The possible loss of sheathing nailing to the rafter should not be a concern unless the roof nailing was very close or unless you were in a hurricane zone.


----------



## 4thorns (Oct 29, 2011)

Is it possible that the straps over the sheathing are to be placed over every other rafter pair, missing the straps that are attached to the rafters themselves?


----------



## 4thorns (Oct 29, 2011)

> I see no reason why they could not be nailed directly to the rafter and in fact in some situations the connection might be better if connected directly to the rafter


Not sure why it was called out over the sheathing unless it's in a high wind area. I've seen Simpson ties designed to tie opposing rafters together as pictured. If it's high wind then putting every other one on the rafters and the others over the sheathing to help keep it down seems to make sense.


----------



## fireguy (Oct 29, 2011)

How many nails can you put in a 2X w/o splitting the wood?  Or comprimising the strength of the wood?


----------



## Rio (Oct 30, 2011)

The main problem with putting the straps under the sheathing is when you go to nail off the sheathing you can't get any nails into the rafter in that area without resorting to driving them in at an angle and hoping they'll catch; also when you drive in the nails like that  they're either sticking up or bent over or the heads are pounded into the sheathing.  The bumps might get picked up by the paper or possibly by adding pieces of felt judiciously to even out the dips but definitely a PITA.


----------



## mark handler (Oct 30, 2011)

Rio said:
			
		

> The main problem with putting the straps under the sheathing is when you go to nail off the sheathing you can't get any nails into the rafter in that area without resorting to driving them in at an angle ...

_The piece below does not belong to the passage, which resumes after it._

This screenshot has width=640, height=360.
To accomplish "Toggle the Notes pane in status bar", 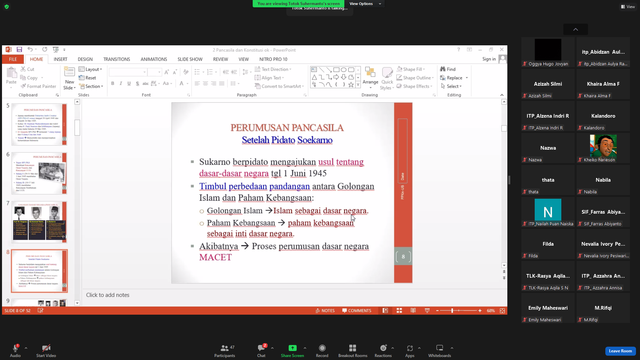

Just like any other strap or metal framing device installed prior to sheathing.

Ever Tried to nail a shear panel to a post cap?

Not an issue


----------



## mark handler (Oct 30, 2011)

And toe nailing the sheathing or not putting in the two nails (assuming two) or adding a nailing block to the side of the rafter would be better than ripping out all those nails and straps, putting on the sheathing and renailing the straps to the same rafters.


----------



## TJacobs (Oct 30, 2011)

Looks good to me...just like the diagram in the WFCM.


----------



## mark handler (Oct 30, 2011)

By the way, Ridge straps * OR * collar ties, not * and *

Simple fix, leave it and add ties.


----------



## TimNY (Oct 30, 2011)

Install the plywood and place the straps over the plywood on every other rafter.  I assume the plans call for them 32" OC, so abandon what you got there and install compliant on the the other rafters.  Drill thorugh the old straps to secure the plywood (although a framing nailer will usually punch through 18 or 20 ga)

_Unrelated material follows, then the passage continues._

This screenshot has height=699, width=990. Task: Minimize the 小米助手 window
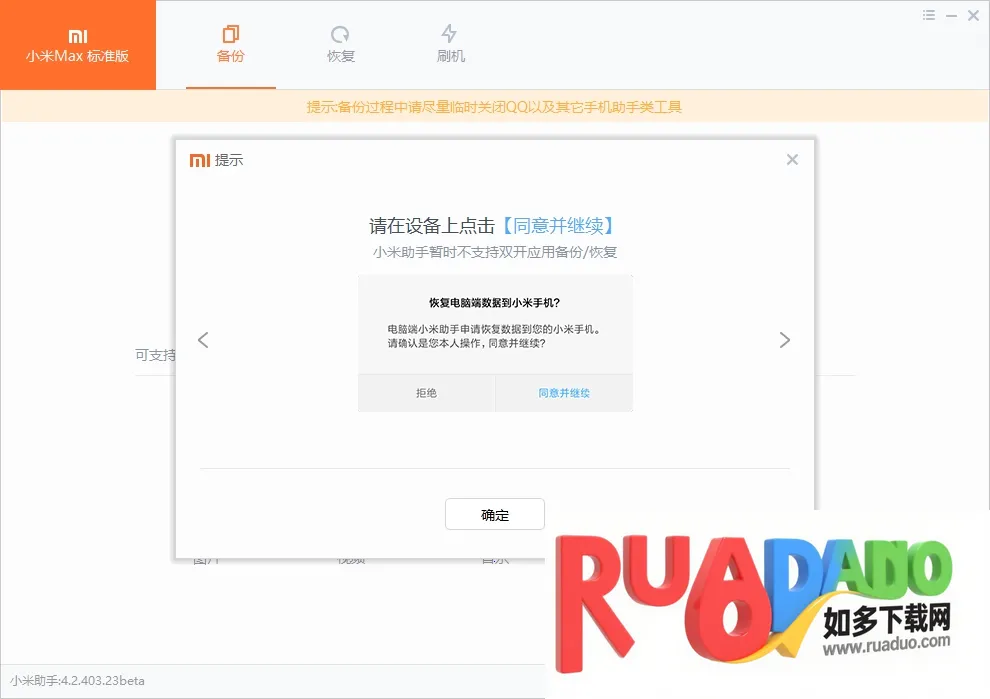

You cannot create new holes in the straps (Simpson catalog says this multiple times) and the roof diaphragm must be nailed per the schedule.

Tim


----------



## 4thorns (Oct 30, 2011)

Tim, any thoughts of why the plans called out the straps over the sheathing. I've seen several details where the straps tie opposing rafters together over the ridge but never over the sheathing? Seems like this detail would  reduce the straps effectiveness by introducing extra shear.


----------



## TimNY (Oct 30, 2011)

In my personal opinion, most designers fail to recognize the practicality of what they design.  For a ridge strap it's a minor oversight, but for some of the wall straps (I had one home with a 8' long x 3" wide strap at the corners) it's an impossibility.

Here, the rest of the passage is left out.